Variations in renal function assessed by serum creatine level. In the conventional percutaneous coronary intervention (PCI) group, serum creatinine levels tended to increase at 1 month and 1 year compared with the baseline value. In the zero-contrast PCI group, serum creatinine levels did not change until 1 month and significantly increased at 1 year.

Discussion

In the present study, we evaluated the effect of zero-contrast PCI on acute and long-term clinical outcomes in patients with stage 3–5 CKD and ischemic heart disease. Variation in renal function was also assessed using serum creatinine levels. The major findings of the present study are as follows: (1) all zero-contrast PCI procedures were successful without any complications; (2) renal events such as AKI and requirement of emergent hemodialysis did not occur during hospitalization; (3) the incidence of MACE was comparable between the zero-contrast and conventional PCI groups; (4) in long-term follow up, the incidence of renal replacement therapy was low after zero-contrast PCI; and (5) the serum creatinine level of patients with CKD significantly increased at 1 year; however, one-third of patients showed improvement of renal function after zero-contrast PCI and the effect was persistent at 1 year.

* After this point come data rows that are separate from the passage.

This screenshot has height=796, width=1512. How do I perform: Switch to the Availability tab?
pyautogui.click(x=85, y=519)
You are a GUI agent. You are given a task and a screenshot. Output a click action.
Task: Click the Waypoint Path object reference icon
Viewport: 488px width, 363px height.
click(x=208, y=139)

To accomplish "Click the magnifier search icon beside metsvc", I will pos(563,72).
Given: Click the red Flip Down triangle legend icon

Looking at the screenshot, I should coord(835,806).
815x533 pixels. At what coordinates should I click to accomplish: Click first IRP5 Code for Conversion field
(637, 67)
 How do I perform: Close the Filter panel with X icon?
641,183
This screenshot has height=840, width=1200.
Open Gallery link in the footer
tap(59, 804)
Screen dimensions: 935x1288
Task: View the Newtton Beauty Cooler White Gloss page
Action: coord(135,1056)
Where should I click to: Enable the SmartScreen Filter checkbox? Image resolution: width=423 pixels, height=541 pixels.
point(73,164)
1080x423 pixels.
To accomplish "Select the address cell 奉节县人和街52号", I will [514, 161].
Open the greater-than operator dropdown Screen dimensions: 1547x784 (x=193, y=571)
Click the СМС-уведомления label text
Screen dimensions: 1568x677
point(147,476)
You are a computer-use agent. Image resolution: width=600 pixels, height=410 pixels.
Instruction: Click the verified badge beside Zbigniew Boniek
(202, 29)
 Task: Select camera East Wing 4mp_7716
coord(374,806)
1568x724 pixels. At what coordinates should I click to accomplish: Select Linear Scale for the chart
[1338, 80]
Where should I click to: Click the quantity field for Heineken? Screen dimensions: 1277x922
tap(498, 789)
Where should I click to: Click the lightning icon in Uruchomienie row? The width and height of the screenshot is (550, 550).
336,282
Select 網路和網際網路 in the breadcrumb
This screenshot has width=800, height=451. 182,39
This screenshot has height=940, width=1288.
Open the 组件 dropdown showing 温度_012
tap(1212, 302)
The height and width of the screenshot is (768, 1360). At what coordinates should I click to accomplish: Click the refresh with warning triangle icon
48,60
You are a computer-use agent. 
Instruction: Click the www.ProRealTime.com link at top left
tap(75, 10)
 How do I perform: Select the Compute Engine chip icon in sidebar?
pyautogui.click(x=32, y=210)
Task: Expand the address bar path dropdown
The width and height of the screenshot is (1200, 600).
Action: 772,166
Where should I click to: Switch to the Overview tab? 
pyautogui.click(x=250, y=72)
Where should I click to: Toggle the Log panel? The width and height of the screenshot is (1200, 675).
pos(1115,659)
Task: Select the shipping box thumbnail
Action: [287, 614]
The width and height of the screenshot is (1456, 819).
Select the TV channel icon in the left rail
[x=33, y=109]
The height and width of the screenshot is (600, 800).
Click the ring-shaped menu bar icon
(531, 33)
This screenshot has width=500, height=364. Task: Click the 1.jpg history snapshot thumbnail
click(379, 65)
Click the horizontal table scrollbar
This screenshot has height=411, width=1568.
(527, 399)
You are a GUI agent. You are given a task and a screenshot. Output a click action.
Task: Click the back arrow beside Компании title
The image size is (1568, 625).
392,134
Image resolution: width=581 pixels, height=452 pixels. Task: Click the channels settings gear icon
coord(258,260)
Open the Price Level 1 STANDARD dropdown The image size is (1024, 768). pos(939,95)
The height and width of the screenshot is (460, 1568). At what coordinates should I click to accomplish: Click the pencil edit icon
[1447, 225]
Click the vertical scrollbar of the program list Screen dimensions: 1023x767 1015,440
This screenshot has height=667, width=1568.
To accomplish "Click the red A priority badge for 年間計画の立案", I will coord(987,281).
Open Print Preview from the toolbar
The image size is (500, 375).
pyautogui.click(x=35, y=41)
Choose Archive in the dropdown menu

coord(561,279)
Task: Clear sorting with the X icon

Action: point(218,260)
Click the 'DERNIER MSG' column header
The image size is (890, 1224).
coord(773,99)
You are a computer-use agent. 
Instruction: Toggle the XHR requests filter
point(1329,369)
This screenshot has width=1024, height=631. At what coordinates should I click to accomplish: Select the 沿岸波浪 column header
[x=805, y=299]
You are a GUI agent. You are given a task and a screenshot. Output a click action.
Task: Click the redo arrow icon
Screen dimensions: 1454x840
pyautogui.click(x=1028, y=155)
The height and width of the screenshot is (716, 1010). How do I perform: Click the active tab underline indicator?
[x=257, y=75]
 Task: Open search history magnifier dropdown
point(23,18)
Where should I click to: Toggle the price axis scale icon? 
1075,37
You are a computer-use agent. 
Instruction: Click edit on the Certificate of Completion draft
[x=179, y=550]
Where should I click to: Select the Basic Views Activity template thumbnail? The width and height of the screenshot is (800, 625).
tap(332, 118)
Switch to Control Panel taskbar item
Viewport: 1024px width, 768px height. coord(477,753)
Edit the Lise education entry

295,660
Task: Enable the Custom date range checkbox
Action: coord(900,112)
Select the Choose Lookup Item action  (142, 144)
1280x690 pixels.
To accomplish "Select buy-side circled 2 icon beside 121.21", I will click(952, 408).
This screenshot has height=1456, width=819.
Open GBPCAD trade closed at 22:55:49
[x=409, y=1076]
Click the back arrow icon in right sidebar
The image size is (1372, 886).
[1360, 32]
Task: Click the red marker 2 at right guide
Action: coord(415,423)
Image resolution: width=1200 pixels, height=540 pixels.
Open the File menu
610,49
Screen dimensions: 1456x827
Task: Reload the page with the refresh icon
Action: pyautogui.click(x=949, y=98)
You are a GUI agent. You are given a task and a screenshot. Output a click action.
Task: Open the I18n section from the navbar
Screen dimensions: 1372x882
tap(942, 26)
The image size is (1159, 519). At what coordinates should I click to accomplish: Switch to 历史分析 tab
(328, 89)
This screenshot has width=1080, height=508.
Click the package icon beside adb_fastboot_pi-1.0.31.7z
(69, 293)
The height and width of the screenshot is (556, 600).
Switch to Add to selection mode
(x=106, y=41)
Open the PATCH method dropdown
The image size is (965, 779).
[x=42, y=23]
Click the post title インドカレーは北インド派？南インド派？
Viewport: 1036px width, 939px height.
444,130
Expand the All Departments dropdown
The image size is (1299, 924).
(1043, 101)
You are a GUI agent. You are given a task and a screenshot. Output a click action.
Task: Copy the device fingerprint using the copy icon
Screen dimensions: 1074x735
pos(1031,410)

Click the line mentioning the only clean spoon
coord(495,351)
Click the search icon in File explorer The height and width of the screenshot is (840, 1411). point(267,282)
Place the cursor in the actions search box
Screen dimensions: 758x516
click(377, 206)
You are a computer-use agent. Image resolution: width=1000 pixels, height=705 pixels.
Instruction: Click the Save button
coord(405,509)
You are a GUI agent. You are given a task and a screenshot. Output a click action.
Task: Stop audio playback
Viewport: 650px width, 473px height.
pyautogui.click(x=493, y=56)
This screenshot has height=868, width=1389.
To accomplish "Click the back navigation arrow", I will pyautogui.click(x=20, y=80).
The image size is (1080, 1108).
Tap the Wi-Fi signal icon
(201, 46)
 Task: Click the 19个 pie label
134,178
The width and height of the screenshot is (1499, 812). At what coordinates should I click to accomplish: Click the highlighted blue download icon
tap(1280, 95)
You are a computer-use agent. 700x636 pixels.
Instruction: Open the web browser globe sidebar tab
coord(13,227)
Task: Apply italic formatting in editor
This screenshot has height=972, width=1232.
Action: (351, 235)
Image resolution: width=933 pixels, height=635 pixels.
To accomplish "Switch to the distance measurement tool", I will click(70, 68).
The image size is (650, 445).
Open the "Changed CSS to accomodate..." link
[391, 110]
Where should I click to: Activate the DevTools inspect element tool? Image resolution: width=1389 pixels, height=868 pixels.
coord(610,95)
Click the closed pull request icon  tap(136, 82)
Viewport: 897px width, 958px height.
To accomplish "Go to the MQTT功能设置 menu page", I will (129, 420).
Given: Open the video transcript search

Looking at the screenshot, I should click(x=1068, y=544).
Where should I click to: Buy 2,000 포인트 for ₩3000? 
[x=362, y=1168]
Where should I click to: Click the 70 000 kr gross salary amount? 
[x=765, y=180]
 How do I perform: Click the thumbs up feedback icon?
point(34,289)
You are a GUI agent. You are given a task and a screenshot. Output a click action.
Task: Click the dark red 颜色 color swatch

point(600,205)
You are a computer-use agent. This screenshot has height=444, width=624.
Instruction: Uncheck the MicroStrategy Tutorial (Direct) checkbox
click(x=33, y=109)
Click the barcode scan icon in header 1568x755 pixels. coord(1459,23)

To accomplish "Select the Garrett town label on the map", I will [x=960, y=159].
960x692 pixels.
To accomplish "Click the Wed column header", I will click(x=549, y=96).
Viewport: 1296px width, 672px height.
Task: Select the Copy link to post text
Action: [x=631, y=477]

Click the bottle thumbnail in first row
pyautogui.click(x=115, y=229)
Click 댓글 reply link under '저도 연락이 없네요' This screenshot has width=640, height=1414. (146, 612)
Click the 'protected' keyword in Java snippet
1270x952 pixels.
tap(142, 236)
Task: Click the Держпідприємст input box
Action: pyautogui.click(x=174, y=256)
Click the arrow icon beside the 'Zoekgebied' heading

Very recently, a systematic review regarding the safety and efficacy of minimum- or zero-contrast PCI in patients with CKD with CCS was published.19 Their search did not find evidence regarding zero-contrast PCI, except for 2 studies, which had only short-term follow up without a control group.17,18 To the best of our knowledge, this is the first report to assess the long-term feasibility, safety, and efficacy of zero-contrast PCI in patients with CKD. The present study also assessed the possibility of renal function improvement by zero-contrast PCI in some patients with CKD.

Previous Studies

There is considerable evidence that contrast-associated AKI is related to a worse prognosis after PCI. Contrast-associated AKI is more common and serious in patients with CKD.24 Prevention of contrast-associated AKI may be the key to improving prognosis after PCI, especially in patients with CKD. There is some evidence that PCI with minimal contrast prevents contrast-associated AKI.68 Thus, reducing contrast volume is believed to be the best strategy to prevent contrast-associated AKI and improve outcomes in patients with CKD. As Burlacu et al emphasized in their systematic review,19 recent guidelines on CCS recommend minimizing the use of iodinated contrast agents during PCI in patients with severe CKD and preserving urine production to prevent further deterioration (class I, level of evidence B).25

Zero-contrast PCI is the ultimate strategy in terms of preventing AKI in patients with CKD, although it is technically challenging. Limited evidence is available regarding the feasibility, safety, or efficacy of zero-contrast PCI. Ali et al investigated the impact of zero-contrast PCI on renal function and the need for renal replacement therapy in a total of 31 patients with CKD with a follow-up time of 79 days.17 Zero-contrast PCI was successful in all cases and resulted in no MACEs and preserved renal function without the need for renal replacement therapy. Although the study had a low number of patients, short-term outcomes, and a single arm without a control group, these findings make zero-contrast PCI a more attractive and promising strategy.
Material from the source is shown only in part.